Reading passage ->
Indeed, the existence of many 'sensitive stages' during development means any number of pathways could be affected at any time to lead to disease.  Schizophrenia, like any trait, of course has genetic underpinnings, but given the 4-dimensional complexity of the developmental pathways in the brain,  this means that there are many ways that things could go awry, which only increases the difficulty with which they can be found, or, if found, be useful for prediction.

The authors conclude:
The human brain has evolved as a highly context-sensitive system, enabling behavioural flexibility in the face of constantly changing environmental challenges. There is evidence that genetic liability for psychotic syndrome is mediated in part by differential sensitivity to environments of victimization, experience of social exclusion and substances affecting brain functioning, having an impact during development. Given the complexity of the phenotype and evidence of dynamic developmental trajectories, with environmentally sensitive periods, longitudinal research on gene–environment interplay driving variation in behavioural expression of liability, that subsequently may give rise to more severe and more ‘co-morbid’ expressions of psychopathology and need for care, is required to identify the causes and trajectories of the psychotic syndrome. Examination of differential sensitivity to the environment requires technology to assess directly situated phenotypes indexing dynamic, within-person environmental reactivity as substrate for molecular genetic studies; parallel multidisciplinary translational research, using novel paradigms, may help identify underlying mechanisms and point the way to possible interventions.

Exercise tasks ->
[A] Translate this sentence from the schizophrenia passage into Spanish: "The human brain has evolved as a highly context-sensitive system, enabling behavioural flexibility in the face of constantly changing environmental challenges."
[B] Answer these questions using the schizophrenia passage:
(i) What does the existence of many 'sensitive stages' during development mean?
(ii) Which three things are named as environments or factors to which differential sensitivity may mediate genetic liability for psychotic syndrome?
(iii) What kind of research do the authors say is required to identify the causes and trajectories of the psychotic syndrome?
[C] Transcribe everything in the schizophrenia passage from "Indeed, the existence" down to "useful for prediction.".
The entries that follow have nothing to do with this work.

Stored records ->

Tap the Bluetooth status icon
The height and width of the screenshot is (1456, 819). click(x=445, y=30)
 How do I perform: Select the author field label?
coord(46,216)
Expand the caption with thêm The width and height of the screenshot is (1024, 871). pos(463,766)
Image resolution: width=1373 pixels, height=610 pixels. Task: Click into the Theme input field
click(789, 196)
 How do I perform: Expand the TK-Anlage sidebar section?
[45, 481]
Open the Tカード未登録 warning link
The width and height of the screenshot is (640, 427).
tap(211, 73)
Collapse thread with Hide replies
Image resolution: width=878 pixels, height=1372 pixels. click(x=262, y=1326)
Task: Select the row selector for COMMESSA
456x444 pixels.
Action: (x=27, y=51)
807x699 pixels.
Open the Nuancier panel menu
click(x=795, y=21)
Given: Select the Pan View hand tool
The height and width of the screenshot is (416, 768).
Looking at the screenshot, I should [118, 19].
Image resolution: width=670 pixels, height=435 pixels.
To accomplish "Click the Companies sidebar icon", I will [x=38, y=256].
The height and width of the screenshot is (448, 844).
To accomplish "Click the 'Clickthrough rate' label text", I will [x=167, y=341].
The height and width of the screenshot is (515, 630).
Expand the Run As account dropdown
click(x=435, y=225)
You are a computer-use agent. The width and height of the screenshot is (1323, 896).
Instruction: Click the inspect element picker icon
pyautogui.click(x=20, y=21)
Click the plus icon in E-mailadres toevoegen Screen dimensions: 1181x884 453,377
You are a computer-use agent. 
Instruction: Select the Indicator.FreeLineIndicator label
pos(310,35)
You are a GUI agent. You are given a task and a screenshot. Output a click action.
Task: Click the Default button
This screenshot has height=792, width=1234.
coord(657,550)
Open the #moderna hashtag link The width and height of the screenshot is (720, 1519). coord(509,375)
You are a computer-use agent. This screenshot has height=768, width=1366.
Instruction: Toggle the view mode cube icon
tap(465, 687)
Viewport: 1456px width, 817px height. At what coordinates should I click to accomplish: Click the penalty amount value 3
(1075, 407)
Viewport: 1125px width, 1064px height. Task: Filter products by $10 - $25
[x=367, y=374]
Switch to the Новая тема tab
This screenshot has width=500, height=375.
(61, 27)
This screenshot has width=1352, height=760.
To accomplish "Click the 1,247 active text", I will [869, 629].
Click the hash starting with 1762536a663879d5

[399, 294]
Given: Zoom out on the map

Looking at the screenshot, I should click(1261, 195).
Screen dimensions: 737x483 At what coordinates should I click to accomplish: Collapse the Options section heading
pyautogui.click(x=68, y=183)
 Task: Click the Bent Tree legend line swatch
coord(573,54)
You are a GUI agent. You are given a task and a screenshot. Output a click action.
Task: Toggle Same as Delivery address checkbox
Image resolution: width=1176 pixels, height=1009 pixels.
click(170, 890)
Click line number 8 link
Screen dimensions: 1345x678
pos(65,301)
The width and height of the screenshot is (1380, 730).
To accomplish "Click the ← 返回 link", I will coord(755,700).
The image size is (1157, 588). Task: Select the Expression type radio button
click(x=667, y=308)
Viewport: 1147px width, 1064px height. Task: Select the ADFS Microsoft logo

List of answers ->
[A] El cerebro humano ha evolucionado como un sistema muy sensible al contexto, lo que permite una flexibilidad conductual ante desafíos ambientales en constante cambio.

[B]
(i) Any number of pathways could be affected at any time to lead to disease.
(ii) Victimization, the experience of social exclusion, and substances affecting brain functioning.
(iii) Longitudinal research on gene–environment interplay driving variation in behavioural expression of liability.

[C]
Indeed, the existence of many 'sensitive stages' during development means any number of pathways could be affected at any time to lead to disease.  Schizophrenia, like any trait, of course has genetic underpinnings, but given the 4-dimensional complexity of the developmental pathways in the brain,  this means that there are many ways that things could go awry, which only increases the difficulty with which they can be found, or, if found, be useful for prediction.